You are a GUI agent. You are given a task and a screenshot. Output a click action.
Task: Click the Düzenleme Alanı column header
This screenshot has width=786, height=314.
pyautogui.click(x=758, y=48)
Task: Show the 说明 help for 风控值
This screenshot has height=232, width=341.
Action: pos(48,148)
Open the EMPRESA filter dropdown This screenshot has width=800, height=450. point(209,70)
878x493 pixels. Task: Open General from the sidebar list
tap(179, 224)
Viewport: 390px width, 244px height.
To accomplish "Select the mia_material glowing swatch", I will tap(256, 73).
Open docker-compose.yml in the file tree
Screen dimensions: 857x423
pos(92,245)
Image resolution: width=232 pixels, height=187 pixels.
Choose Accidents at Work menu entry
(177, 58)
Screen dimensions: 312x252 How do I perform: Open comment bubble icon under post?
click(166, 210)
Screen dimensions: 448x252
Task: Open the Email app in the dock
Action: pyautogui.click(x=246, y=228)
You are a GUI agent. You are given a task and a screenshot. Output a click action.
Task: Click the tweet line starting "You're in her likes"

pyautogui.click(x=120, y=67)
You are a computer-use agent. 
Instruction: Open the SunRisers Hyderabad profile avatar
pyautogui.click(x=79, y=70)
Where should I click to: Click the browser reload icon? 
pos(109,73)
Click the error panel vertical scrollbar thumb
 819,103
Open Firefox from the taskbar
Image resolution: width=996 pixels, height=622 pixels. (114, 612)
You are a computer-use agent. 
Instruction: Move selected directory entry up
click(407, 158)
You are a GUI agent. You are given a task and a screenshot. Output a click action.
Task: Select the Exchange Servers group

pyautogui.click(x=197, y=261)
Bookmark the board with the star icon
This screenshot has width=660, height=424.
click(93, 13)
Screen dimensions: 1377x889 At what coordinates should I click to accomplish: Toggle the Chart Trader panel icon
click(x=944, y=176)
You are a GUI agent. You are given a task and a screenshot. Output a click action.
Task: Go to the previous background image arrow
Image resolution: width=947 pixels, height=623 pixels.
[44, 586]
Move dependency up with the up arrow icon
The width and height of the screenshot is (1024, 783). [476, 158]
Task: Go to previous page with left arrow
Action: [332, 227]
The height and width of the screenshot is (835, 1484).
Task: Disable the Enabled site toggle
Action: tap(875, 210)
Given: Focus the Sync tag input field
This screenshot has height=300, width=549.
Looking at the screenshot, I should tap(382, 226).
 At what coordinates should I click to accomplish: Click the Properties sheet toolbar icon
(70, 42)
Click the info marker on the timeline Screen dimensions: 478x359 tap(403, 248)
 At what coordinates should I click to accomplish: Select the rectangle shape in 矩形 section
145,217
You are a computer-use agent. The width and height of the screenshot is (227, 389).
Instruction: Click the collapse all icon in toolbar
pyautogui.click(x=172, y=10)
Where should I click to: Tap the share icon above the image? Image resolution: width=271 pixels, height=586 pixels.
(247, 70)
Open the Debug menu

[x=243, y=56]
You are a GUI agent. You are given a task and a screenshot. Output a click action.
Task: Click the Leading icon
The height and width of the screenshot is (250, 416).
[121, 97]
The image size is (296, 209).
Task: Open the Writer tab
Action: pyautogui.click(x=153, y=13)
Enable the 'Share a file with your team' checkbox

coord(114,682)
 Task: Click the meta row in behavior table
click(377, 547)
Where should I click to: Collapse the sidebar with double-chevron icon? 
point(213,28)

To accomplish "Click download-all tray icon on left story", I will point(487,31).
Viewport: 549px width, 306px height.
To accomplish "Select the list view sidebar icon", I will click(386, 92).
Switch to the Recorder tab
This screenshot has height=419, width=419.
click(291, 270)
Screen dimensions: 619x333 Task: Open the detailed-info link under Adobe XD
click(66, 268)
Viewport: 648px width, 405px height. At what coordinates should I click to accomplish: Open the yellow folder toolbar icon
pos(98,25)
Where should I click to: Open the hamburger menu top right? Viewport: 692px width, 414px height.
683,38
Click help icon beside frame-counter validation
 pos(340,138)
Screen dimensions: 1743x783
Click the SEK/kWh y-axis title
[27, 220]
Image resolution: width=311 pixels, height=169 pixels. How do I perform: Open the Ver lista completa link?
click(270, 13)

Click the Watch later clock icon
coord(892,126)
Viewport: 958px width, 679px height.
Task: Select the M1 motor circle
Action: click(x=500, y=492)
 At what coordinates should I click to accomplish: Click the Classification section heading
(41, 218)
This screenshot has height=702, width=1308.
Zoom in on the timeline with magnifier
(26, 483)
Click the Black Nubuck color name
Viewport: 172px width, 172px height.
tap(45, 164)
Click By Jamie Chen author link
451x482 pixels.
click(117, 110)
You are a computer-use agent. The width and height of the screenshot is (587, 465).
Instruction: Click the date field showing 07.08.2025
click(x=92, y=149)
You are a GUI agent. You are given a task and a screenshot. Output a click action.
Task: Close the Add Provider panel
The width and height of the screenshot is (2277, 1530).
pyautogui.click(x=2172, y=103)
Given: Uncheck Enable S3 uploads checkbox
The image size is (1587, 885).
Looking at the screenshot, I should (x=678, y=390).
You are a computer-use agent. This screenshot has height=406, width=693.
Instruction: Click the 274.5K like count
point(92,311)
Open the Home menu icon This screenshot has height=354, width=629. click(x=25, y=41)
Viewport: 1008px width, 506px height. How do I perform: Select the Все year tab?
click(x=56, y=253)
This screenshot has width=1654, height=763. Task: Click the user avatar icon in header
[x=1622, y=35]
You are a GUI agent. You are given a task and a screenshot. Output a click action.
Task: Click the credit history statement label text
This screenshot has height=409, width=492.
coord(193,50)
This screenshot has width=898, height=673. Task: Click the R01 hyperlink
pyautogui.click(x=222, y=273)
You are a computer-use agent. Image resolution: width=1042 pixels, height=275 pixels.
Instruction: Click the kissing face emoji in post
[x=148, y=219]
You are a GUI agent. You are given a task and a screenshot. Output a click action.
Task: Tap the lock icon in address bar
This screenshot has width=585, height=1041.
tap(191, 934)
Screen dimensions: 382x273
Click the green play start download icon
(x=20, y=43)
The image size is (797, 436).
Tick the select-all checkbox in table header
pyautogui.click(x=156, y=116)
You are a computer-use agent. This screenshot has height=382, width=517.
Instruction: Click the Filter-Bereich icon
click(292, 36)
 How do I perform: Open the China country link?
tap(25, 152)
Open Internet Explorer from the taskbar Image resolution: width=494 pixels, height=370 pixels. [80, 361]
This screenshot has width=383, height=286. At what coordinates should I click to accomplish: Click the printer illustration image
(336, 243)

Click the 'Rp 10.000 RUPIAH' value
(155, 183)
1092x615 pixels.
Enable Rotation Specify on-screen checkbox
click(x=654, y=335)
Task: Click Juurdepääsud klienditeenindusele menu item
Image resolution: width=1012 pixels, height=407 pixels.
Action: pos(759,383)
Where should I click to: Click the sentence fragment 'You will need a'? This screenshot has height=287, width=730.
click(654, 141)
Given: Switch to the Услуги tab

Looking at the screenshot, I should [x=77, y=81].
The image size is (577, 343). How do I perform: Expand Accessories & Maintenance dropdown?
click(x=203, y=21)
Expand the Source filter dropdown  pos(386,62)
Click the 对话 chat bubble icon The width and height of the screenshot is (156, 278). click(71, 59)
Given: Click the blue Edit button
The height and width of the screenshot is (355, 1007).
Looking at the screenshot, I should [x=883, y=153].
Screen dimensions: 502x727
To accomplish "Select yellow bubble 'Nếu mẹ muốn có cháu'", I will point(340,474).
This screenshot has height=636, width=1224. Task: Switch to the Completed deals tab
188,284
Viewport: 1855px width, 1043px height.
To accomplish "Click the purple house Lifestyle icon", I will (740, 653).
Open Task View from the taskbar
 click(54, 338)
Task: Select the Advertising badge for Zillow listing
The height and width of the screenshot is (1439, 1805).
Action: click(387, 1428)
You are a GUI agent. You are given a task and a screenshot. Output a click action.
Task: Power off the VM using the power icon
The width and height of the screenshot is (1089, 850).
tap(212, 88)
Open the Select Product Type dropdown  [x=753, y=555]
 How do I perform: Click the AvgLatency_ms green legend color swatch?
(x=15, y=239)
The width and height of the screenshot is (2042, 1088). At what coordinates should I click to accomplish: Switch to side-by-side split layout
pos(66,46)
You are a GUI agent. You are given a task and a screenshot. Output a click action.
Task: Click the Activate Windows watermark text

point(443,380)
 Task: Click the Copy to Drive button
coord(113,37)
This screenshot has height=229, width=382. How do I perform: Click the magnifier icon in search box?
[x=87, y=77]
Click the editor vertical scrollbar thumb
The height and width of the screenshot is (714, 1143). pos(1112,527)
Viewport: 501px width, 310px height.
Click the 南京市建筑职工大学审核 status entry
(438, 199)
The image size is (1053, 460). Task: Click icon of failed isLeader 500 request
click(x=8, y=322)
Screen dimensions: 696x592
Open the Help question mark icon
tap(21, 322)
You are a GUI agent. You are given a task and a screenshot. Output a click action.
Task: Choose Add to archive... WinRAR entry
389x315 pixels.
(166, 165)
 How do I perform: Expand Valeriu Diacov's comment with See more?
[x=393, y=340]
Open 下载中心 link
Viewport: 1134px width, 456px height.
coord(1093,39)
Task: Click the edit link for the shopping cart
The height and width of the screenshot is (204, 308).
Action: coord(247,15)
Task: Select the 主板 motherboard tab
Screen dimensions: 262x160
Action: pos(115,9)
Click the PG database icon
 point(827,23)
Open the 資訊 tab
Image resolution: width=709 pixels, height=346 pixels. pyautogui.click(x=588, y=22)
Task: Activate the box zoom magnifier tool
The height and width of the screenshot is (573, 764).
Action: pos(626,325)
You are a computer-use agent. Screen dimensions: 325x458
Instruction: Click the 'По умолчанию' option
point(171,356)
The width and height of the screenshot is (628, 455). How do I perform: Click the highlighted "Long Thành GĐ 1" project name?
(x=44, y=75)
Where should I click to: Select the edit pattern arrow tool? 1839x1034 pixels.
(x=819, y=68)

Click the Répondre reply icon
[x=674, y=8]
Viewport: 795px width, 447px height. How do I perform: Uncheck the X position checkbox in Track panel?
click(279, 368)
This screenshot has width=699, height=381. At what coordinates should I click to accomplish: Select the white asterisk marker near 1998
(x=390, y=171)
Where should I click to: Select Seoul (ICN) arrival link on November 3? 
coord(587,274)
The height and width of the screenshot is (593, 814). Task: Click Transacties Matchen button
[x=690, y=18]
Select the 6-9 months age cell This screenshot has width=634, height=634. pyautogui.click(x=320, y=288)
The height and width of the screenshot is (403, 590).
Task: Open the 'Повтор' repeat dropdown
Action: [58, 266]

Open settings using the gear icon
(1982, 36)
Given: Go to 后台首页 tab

===

Instruction: Recast the stretch from the start of the material through the line containing "pyautogui.click(x=758, y=48)" as a numbered list, leaving out any blank lines.

The result:
1. You are a GUI agent. You are given a task and a screenshot. Output a click action.
2. Task: Click the Düzenleme Alanı column header
3. This screenshot has width=786, height=314.
4. pyautogui.click(x=758, y=48)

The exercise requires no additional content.